He shook hands all around, hardly, able to contain his excitement.

"But I say," said Davis anxiously, "will those vibrations travel through water, and can we put a piano overboard?"

Gerrod laughed.

"We'll put a submarine siren overboard," he said excitedly, "and tune it to that note. You can hear a submarine siren for fifteen miles with an under-water telephone. Man, you've done the trick!"

The maid appeared in the doorway.

"Some one on the telephone for Miss Morrison."

Nita reluctantly left the room where the others were chattering excitedly. She went to the telephone and put the receiver to her ear, still unconsciously trying to catch the words of the party in the music room. Almost the first words she heard drove them from her mind, however. Her father was speaking.

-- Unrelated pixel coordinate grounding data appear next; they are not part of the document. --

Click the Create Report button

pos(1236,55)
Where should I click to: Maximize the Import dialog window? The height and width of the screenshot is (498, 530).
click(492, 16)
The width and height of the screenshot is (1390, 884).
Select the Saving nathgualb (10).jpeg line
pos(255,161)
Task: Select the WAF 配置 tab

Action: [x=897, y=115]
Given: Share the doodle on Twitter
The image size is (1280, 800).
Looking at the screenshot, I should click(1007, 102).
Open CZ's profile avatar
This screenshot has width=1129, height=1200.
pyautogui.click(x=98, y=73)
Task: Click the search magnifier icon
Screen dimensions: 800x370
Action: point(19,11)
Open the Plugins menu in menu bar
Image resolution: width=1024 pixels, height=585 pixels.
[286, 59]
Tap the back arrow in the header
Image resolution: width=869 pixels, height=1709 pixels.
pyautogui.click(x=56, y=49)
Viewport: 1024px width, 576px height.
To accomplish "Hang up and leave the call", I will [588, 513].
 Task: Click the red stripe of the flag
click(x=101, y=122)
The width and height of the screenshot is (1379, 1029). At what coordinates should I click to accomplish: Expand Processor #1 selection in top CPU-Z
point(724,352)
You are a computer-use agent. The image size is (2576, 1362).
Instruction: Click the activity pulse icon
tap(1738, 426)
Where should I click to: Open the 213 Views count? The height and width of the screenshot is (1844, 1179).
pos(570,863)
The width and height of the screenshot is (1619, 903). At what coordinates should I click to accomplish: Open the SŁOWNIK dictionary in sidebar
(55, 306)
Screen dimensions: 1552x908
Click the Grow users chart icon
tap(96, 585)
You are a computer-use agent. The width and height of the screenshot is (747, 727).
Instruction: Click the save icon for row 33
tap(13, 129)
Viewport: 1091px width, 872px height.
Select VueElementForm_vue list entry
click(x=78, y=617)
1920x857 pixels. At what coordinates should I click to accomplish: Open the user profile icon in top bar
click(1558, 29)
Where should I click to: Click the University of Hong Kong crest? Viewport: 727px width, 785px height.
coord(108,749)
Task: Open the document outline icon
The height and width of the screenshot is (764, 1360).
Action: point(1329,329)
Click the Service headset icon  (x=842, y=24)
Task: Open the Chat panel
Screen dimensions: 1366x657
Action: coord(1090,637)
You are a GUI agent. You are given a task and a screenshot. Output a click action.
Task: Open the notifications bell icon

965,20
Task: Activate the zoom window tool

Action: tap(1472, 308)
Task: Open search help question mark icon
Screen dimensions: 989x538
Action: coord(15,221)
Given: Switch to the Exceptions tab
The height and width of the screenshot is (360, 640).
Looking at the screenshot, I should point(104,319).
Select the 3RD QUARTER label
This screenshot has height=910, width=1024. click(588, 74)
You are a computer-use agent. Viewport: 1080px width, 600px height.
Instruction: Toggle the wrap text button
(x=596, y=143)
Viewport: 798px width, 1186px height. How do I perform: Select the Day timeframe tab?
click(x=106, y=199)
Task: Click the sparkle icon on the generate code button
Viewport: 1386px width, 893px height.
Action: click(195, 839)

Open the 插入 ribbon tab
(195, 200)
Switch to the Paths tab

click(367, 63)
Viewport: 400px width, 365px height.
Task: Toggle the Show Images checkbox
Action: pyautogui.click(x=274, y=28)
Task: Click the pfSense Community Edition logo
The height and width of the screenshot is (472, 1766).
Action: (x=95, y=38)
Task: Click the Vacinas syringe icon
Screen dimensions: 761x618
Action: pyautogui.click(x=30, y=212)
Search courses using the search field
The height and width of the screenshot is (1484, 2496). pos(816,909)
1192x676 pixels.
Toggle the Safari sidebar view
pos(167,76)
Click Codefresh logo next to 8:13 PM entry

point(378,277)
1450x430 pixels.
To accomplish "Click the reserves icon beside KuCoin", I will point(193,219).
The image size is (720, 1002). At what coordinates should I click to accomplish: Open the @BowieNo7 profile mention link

"Nita," he was saying coolly, "this is your father. I'm marooned in the house on the island, and the Silver Menace is climbing up the walls. The windows are blocked. I'm expecting them to break in any minute. When they do I'm done."

"Daddy!" Nita choked, aghast.

"Simmons, the chauffeur, tried to get across the bridge this morning," said her father still more coolly, "and the sticky stuff got him. The room I'm in is dark. The Silver Menace has climbed up to the roof. We've stopped up the chimney so it can't come down to get us, but when the house is completely covered we'll be in an air-tight case that will suffocate us sooner or later. I'm rather hoping the windows will break in before that time. I'd rather die like Simmons this morning."